Task objective: Each line holding the string "Instagram" is to be copied from the data.
Given data below:
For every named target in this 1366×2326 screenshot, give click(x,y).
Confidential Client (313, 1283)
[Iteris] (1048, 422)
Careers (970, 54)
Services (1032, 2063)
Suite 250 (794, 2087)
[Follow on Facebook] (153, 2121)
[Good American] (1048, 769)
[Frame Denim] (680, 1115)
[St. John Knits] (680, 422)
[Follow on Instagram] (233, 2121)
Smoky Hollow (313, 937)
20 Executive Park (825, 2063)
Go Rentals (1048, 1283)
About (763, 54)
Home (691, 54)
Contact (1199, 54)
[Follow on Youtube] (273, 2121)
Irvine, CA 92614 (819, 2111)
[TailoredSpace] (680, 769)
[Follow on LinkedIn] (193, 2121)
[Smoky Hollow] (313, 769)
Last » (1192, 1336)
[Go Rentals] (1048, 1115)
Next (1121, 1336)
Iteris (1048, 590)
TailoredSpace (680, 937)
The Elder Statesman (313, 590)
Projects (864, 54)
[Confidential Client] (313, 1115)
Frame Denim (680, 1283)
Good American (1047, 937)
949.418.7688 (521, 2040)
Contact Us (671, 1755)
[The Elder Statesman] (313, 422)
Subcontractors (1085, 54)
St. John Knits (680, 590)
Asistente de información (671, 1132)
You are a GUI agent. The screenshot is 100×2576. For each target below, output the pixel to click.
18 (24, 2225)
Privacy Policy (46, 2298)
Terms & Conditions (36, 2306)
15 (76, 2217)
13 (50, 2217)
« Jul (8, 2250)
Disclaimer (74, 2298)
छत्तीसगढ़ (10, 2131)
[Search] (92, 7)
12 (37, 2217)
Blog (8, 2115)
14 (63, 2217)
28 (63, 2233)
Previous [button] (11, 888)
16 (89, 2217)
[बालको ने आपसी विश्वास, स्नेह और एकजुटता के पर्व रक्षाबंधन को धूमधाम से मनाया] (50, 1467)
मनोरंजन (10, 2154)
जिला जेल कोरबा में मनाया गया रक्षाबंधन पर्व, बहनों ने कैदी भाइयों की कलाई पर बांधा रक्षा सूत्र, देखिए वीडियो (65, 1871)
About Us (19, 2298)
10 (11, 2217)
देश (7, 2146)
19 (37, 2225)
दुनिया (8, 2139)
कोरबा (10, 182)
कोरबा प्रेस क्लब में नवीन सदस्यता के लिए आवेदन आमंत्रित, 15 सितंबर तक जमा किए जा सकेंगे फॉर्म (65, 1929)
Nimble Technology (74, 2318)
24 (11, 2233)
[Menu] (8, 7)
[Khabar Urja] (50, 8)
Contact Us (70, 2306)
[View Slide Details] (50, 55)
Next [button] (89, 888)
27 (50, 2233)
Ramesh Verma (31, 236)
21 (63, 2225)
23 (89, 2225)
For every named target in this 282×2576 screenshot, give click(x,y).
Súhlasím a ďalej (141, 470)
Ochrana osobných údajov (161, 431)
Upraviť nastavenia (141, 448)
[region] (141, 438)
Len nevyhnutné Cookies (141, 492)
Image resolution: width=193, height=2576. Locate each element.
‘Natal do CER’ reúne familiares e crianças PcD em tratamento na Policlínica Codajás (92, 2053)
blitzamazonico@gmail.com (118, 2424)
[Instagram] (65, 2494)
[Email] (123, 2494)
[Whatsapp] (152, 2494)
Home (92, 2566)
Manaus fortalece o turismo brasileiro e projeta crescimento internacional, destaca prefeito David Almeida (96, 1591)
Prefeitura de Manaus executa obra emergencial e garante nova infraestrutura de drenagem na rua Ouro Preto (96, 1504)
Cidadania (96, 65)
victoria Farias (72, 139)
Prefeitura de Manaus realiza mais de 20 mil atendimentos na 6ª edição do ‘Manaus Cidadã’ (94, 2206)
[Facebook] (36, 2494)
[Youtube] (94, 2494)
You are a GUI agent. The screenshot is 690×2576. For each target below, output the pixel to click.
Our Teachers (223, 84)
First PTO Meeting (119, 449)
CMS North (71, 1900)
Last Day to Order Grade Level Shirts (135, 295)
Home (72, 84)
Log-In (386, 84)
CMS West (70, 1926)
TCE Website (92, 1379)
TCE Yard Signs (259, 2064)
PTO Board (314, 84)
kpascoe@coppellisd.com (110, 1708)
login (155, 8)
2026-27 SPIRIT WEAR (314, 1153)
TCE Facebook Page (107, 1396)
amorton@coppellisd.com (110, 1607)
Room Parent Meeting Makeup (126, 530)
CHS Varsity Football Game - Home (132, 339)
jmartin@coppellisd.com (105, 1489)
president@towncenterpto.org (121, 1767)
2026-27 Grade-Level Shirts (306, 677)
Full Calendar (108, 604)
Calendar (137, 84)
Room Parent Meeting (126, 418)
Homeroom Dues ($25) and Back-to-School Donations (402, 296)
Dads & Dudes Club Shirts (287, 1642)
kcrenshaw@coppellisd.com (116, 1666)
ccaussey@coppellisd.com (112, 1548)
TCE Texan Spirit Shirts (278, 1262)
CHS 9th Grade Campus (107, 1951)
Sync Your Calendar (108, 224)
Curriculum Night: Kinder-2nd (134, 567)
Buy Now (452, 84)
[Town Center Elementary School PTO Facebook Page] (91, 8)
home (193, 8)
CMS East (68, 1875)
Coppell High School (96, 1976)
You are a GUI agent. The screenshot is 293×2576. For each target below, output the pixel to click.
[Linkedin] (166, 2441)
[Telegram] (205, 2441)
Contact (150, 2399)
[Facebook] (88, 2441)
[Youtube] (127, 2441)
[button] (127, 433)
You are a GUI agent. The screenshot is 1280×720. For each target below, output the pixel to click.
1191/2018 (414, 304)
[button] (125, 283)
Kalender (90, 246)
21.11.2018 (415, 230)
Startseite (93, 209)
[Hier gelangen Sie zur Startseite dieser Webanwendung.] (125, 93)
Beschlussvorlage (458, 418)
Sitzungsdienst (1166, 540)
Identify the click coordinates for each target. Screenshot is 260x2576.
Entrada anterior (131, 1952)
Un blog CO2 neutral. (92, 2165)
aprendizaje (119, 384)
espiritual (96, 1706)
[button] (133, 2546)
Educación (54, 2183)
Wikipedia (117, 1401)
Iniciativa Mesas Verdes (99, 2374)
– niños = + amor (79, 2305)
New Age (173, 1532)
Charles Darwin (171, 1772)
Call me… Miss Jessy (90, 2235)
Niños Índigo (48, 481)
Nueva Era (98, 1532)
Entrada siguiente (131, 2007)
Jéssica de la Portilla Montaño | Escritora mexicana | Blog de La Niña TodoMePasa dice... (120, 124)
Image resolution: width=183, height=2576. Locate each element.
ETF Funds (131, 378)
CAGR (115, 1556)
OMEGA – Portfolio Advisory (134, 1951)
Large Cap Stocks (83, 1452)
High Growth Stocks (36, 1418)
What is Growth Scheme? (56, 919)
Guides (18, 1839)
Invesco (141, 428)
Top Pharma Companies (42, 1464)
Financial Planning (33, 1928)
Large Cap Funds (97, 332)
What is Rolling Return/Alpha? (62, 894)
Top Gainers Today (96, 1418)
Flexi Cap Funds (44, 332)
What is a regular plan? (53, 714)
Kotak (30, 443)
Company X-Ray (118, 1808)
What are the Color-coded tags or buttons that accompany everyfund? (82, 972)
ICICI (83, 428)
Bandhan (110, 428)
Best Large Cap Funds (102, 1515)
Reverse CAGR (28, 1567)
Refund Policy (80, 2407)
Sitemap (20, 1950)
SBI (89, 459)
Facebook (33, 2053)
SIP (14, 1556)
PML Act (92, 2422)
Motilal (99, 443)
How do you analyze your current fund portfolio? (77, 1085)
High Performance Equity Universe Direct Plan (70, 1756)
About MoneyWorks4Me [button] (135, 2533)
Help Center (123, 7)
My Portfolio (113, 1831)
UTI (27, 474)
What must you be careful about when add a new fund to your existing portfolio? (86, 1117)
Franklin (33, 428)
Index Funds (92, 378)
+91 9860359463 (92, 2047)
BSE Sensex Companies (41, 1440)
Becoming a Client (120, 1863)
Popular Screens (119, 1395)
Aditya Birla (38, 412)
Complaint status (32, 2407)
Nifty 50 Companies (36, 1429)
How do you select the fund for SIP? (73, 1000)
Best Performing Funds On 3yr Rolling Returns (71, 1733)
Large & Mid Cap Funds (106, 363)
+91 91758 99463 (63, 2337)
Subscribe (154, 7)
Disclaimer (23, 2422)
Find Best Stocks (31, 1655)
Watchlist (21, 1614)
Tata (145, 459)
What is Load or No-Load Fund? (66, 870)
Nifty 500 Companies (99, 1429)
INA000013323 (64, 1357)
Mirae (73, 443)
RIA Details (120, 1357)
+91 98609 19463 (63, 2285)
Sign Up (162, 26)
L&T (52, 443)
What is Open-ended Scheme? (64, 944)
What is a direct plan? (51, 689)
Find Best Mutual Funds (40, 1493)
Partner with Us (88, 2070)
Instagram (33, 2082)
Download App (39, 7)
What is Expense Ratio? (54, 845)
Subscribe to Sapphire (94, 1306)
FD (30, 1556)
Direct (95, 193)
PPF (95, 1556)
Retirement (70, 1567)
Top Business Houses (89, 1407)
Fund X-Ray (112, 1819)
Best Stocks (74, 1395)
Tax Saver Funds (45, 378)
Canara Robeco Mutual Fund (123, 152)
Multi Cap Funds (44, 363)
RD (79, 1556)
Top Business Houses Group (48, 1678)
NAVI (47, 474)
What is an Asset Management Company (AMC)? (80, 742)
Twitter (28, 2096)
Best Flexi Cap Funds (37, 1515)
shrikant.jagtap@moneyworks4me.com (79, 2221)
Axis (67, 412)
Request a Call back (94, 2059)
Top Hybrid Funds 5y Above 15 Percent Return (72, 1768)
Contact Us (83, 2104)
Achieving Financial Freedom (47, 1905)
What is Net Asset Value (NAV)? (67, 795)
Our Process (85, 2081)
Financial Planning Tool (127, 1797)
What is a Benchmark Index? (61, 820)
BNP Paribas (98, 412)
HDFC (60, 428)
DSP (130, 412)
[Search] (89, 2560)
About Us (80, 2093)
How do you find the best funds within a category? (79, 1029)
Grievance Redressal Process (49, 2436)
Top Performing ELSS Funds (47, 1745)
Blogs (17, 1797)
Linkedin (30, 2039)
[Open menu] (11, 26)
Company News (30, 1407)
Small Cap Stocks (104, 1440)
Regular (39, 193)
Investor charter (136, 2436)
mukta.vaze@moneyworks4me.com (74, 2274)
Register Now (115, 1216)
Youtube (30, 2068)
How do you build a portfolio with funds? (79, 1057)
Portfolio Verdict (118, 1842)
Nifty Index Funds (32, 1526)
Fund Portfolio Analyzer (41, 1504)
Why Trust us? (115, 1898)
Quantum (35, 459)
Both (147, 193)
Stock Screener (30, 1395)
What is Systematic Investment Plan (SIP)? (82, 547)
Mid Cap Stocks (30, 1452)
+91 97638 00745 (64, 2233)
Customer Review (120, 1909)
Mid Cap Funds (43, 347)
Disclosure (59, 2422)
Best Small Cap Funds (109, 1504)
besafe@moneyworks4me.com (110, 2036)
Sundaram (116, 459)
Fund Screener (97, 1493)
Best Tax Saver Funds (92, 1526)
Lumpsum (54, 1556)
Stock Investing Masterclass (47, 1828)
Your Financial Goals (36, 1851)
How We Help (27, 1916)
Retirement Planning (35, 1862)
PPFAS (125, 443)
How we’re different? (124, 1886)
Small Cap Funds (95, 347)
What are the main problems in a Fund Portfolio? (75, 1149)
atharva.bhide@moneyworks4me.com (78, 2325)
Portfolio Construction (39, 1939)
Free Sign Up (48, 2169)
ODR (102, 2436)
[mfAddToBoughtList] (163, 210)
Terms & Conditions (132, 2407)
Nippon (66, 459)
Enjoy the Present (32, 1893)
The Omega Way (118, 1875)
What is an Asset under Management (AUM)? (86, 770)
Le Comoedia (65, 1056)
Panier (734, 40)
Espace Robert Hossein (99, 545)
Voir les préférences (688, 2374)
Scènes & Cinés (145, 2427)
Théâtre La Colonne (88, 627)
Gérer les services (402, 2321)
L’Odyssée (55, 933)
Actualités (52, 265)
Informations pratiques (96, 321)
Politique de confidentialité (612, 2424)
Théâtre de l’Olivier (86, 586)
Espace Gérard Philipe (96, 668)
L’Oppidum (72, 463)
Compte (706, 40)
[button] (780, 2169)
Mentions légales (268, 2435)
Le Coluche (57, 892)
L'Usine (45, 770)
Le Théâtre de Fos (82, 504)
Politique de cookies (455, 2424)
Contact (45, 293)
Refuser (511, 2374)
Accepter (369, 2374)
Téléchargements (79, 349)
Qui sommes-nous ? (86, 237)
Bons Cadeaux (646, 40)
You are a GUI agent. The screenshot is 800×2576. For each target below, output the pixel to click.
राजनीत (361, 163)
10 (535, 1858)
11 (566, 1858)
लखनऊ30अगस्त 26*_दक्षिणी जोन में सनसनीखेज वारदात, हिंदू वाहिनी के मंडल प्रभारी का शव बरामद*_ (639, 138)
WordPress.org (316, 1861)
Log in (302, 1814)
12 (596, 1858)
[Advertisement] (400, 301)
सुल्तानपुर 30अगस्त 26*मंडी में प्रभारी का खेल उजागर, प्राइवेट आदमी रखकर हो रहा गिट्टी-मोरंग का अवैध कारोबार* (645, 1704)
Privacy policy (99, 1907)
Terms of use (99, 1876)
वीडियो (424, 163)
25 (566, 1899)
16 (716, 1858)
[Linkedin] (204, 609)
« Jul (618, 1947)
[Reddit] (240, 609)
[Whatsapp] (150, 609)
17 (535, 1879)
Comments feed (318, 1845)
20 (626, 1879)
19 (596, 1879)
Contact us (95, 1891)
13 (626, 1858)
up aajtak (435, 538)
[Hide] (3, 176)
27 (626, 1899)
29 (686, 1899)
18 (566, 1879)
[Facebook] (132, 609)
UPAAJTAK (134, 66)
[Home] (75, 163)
End of Given data.
Task result:
[Follow on Instagram] (233, 2121)
[Instagram] (65, 2494)
Instagram (33, 2082)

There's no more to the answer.